De Gobernador Virasoro a un castillo en Los Alpes: la historia del chef correntino que cocina para una condesa italiana
Raúl Omar Geneyro Bragagnolo tiene 55 años, nació en Gobernador Virasoro, Corrientes, y hoy vive y trabaja en un castillo del norte de Italia como chef privado de una condesa. Su historia no es la de un golpe de suerte, sino la de un recorrido largo, exigente y sostenido, que comenzó en el interior del país y lo llevó a las cocinas más exclusivas de Europa.
Geneyro emigró en 2003, empujado por la necesidad y el deseo de progresar. Empezó desde abajo, pasó por restaurantes de alta exigencia y eventos internacionales de primer nivel, y cocinó para presidentes, príncipes y figuras del deporte mundial. Tras cinco años en Mónaco, donde estuvo al frente de la cocina del restaurante Bella Vita —considerado el mejor de la ciudad—, en enero se mudó a su nuevo destino definitivo: el Valcastello Chateau & Polo Club, una mansión aristocrática del siglo XIX ubicada entre San Candido y Dobbiaco, en plena región de los Alpes italianos.

El castillo pertenece a la condesa Chantal D’Aquarone, heredera de una familia central en la historia política italiana del siglo XX. Su abuelo, Pietro D’Aquarone, fue ministro del rey Víctor Manuel III y la persona que firmó la orden de arresto contra Benito Mussolini en 1943, un hecho clave en la caída del régimen fascista. Durante la Segunda Guerra Mundial, la propiedad fue ocupada por tropas nazis y utilizada como base militar.
Hoy, Valcastello no es un hotel ni un museo: es una residencia privada, con un estricto código de privacidad, donde se combinan tradición, equitación, polo y una vida cotidiana austera para los estándares de la nobleza europea. Allí, el correntino es responsable de diseñar y ejecutar cada comida.

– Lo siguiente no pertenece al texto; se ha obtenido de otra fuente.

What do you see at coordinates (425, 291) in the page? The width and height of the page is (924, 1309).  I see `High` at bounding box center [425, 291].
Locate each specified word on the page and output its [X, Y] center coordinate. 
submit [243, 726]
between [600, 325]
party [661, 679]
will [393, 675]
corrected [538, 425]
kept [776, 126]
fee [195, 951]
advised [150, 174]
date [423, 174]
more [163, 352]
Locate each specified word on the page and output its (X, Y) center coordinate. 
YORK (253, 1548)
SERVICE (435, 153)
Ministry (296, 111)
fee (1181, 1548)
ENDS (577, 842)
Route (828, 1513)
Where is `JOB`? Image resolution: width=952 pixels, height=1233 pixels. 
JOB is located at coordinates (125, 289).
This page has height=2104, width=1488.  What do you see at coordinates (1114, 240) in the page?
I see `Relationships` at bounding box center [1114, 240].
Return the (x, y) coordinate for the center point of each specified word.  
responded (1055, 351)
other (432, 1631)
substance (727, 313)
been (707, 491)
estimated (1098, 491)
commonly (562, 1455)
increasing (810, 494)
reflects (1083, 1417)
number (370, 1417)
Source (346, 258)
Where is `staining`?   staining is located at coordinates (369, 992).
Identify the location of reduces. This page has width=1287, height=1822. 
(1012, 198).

“La gastronomía es de altísimo nivel, basada en productos regionales y sin industrializados, bajo la filosofía de la huerta a la mesa”, explica Geneyro. El menú combina clásicos italianos con platos argentinos que despiertan entusiasmo entre los anfitriones y sus invitados. Empanadas fritas de carne cortada a cuchillo, asados, humitas y postres con dulce de leche conviven con recetas tradicionales del norte italiano.
En el castillo vive junto a su esposa, Patricia Cabral, pastelera, que lo asiste en la cocina y se encarga de la mesa dulce. También trabajan allí otros tres argentinos: una maestra, un mozo y un cuidador de caballos. “Nos tratan de igual a igual”, resume Raúl, lejos del estereotipo distante de la aristocracia europea.
El contrato que firmó es indefinido, prácticamente de por vida: incluye salario, vivienda y comida dentro del castillo. Una estabilidad absoluta, impensada en los años de vértigo en los que llegó a cocinar para más de 200 personas durante eventos como el Gran Premio de Fórmula 1 de Mónaco.
Hoy, el ritmo es otro. No hay comensales masivos ni presión extrema: el desafío está en el detalle, la presentación y la perfección. “Después de cocinar para doscientas personas, cocinar para diez es otra historia”, dice.
Desde Gobernador Virasoro hasta un castillo enclavado entre montañas declaradas Patrimonio de la Humanidad, la vida de Raúl Geneyro Bragagnolo confirma que el talento del interior también puede llegar lejos. Muy lejos.